Effective annual rate(EAR) or more clearly we can say effective annual interest rate for the first investment where annual percentage rate is 11.8% and this is compounded monthly. Effective annual rate (r) = [{1 + (i/m)}^m - 1] , where i is nominal interest rate, m is compounding period over a year. In the first investment compounding period is 12. Therefore effective annual rate = [{1+(0.118/12)}^12 - 1] = {(0.127833)^12 -1} = (1.12459572 - 1) = 0.12459572 = 12.4595%.
So for the first investment effective annual rate is 12.45%.

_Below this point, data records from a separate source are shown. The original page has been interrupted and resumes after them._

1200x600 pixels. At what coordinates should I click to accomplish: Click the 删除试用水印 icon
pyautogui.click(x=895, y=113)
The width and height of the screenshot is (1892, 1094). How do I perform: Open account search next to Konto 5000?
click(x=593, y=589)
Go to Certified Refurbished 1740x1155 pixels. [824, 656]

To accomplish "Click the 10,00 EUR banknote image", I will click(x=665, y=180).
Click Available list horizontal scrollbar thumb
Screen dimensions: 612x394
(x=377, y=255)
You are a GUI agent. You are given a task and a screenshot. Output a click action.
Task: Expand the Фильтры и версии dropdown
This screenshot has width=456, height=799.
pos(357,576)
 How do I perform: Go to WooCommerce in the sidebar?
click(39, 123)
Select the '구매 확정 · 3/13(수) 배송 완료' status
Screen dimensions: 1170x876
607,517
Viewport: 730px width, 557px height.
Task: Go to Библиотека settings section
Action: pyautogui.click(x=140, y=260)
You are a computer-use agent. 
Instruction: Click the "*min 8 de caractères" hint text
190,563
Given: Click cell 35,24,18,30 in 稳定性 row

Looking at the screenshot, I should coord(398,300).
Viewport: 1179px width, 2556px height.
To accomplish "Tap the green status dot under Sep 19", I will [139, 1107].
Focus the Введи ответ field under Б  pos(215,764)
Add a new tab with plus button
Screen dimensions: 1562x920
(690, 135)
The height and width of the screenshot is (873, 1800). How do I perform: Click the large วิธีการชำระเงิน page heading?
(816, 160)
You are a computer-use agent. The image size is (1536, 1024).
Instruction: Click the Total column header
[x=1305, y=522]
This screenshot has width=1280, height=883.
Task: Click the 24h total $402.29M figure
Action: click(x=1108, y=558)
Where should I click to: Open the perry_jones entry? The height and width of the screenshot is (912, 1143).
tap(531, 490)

In case of second investment annual percentage rate is 11.8% and it is compounded annually. As it is compounded annually it's effective annual rate will be also 11.8%. As effective annual rate (r) = {(1+0.118/1)^1 -1} = (1.118 -1) = 0.118 = 11.8%.
In case of third investment annual percentage rate is 11.2% and it is compounded daily i.e 365 days. In case of this annual effective rate(AER) = {(1+0.112/365)^365 - 1} = 1.118493 -1 = 0.11849364 = 11.849364%. So we can say when 11.2 annual percentage rate is compounded daily it's annual effective rate becomes 11.849364%.